What people use all the time today are a browser and a email client.

Those application are the one that should carry an application today, not the OS itself. That's why the X technology is so poweful. It's the only one to be comprehensive enough : XML for describing/carrying content, XPath for navigating through it, XQuery for querying it, XSLT for transforming it, RelaxNG for validating it, etc. It allows developers to finally see the client side as side where they could write their application in a safe and standard way. Even Javascript has benefited from it!

As I stated in a previous comment, I love the X technologies above because in my mind I don't have the feeling of programing in a limited programing language, no! In my mind it's like programing a bit of Python, .Net or whataver on a content which happens to be XML (which can come from a XML database, a transformation from XSLT, a XPath query result, etc.)

It really changes the way you code IMO and the way you think Software.

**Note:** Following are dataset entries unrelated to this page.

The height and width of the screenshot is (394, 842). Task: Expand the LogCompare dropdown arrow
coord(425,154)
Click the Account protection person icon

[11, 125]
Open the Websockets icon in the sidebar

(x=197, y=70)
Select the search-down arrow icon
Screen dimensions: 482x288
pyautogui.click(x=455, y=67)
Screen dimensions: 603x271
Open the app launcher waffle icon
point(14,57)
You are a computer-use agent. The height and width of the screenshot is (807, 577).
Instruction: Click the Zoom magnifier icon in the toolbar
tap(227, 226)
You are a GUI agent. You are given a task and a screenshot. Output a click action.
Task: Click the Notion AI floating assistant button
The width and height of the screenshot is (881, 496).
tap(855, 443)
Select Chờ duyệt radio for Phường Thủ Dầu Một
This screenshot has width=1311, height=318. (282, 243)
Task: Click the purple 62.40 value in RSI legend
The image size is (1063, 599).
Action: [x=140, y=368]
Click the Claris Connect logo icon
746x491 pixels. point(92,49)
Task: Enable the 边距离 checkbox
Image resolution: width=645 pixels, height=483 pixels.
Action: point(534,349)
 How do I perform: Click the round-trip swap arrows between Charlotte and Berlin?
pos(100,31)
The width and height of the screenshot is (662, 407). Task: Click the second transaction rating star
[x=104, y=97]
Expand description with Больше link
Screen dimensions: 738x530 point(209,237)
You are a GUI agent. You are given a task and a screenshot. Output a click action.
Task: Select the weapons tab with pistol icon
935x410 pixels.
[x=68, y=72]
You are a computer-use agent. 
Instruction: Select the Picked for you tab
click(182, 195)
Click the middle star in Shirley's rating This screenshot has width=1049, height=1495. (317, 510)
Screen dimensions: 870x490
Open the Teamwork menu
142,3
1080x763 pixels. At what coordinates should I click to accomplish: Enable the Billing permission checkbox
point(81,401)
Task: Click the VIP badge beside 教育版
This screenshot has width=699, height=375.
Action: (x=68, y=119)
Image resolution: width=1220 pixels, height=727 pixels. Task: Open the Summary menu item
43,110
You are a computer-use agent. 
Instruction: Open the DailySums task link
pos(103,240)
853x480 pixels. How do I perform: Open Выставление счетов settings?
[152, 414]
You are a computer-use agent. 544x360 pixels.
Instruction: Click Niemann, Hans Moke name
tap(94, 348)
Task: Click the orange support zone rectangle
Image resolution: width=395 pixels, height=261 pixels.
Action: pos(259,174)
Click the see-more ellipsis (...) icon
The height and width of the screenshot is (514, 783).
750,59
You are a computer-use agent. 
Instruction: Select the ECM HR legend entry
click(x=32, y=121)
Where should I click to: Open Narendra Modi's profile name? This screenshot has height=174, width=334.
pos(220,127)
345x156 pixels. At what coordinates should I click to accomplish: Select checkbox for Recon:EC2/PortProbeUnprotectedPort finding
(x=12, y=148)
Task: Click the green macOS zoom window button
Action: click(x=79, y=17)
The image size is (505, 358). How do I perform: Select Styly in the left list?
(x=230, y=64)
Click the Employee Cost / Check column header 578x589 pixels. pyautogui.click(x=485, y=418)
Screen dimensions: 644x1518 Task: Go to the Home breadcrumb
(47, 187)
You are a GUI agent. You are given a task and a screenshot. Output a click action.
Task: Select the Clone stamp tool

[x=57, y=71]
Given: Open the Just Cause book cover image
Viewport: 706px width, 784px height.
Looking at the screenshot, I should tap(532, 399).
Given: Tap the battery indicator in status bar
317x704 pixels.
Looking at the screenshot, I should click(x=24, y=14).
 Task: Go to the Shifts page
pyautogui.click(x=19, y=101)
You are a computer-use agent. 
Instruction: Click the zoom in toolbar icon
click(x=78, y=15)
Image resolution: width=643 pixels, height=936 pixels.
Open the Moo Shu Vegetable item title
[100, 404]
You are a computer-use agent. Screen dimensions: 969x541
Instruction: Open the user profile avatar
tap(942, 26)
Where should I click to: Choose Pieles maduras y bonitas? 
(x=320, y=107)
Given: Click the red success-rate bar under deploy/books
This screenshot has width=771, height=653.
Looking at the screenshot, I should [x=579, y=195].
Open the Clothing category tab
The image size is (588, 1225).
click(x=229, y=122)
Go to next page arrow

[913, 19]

People feel so often XMl is burden and overrated. Fine by me, I won't try to convince them... but man I have fun with it!

- Sylvain
David, Sylvain,

Yes.  As someone said recently (can't find the exact quote), the data is the platform.  The data and how you pipeline it from data sources to data clients is more important than the technology used for this pipelining, and if you do your part rightly, you can swap technologies in and out as you see fit.

Let's keep this line of inquiry open as XSLT heads toward 2.0, CherryPy to 2.1, Amara to 2.0 (yes sooner than you might think :-) ), and so on.